In April 1996, over a hundred civilians, seeking refuge in a UN facility in the Southern Lebanese town of Qana from clashes between the Israeli Defence Force and the Lebanese paramilitary group Hezbollah, were killed when Israeli artillery fire struck the building they were sheltering in.

“My Mum’s family is from Qana, and we used to spend our weekends and summers there. At that point I started to get interested in the ability to help patients and to look for opportunities.”

“Soon afterwards, when I was 14 a family friend who was a plastic surgeon was going down to Sidon (a city 40km south of Beirut on Lebanon’s Mediterranean Coast) to do some reconstruction for some young trauma patients who had deformities in their legs from burns, contractures, and blast injuries. He was probably surprised I wanted to go with him,” remembers Hachach-Haram.

“I was mesmerised. After that, any time I could get into an operating room I wanted to see what was going on,” says Hachach-Haram, pausing momentarily. I still love it. It’s very humbling, you are in an operating room, the patient is asleep, you have a team around you trying to make a positive difference in a patient’s life.”


In August Proximie’s Beirut office suffered extensive material damage when a catastrophic explosion caused by the accidental ignition of fertilisers at the city’s port ripped through the heart of the Lebanese capital causing over 100 deaths and billions in material damage.

Hachach-Haram says she was left devastated by the event, though ultimately relieved that her colleagues and family were largely unscathed.

Since, Proximie has been utilised in a number of surgeries in Beirut. In September a surgeon at the American University of Beirut Hospital successfully performed a toe-to-thumb transplant for one of the blast victims.

The surgery was broadcast to a group of plastic surgery trainees in London, helping to expand their knowledge and understanding of a delicate surgical procedure.

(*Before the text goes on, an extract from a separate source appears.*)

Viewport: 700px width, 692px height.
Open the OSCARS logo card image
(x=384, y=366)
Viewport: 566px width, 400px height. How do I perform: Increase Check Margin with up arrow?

“It is a great thing to be able to dial into someone else’s operating room and see how they are doing the case,” says Hachach-Haram, before commenting on the sense of legacy building that her grandmother instilled in her.

“From my grandmother I learnt this idea of legacy building, making a difference for people. When I started in surgery all I wanted was to restore form and function, help patients, give them a better quality of life. After a while I felt it wasn’t enough,” says Hachach-Haram with a steely determination that dovetails with a smile of genuine warmth and compassion.

“I think that is what Proximie ultimately gave me, that ability to do something that can scale and build legacy independently of me at some time.”

Proximie — The Future

Before returning to her duties at Guy and St Thomas’ Hachach-Haram comments on what the near future holds for Proximie, and surgical practice more generally.

“We have operated in 35 countries to date working with partners in Europe, North America, The Middle East, and Asia, and we will be working with partners in Latin America,” says Hachach-Haram.

“I think surgery is continuing to adapt,” notes Hachach-Haram, reflecting on the changes to her profession this year, and the role Proximie can play in its evolution.

“We wrote the commission on The Future of Surgery, what it is going to look like in the next 5–10–15 years, and definitely it is going to be more connected, more data-driven, and increasingly amplified through different pools and mechanisms that exist.”

“The patient surgeon interface is changing so quickly and as we layer on AI into different applications, having access to real-time insights will improve patient care.”

“Building on this it is exciting to think about how I was told that this problem was too big for a practicing surgeon and first time CEO to solve. We’re now in advanced discussions to solve the global connectivity problems in healthcare through 5G and Space Technology. Watch this space.”

“At our heart, though, is everyone working towards giving every patient the best care and absolutely, Proximie will be part of this future.”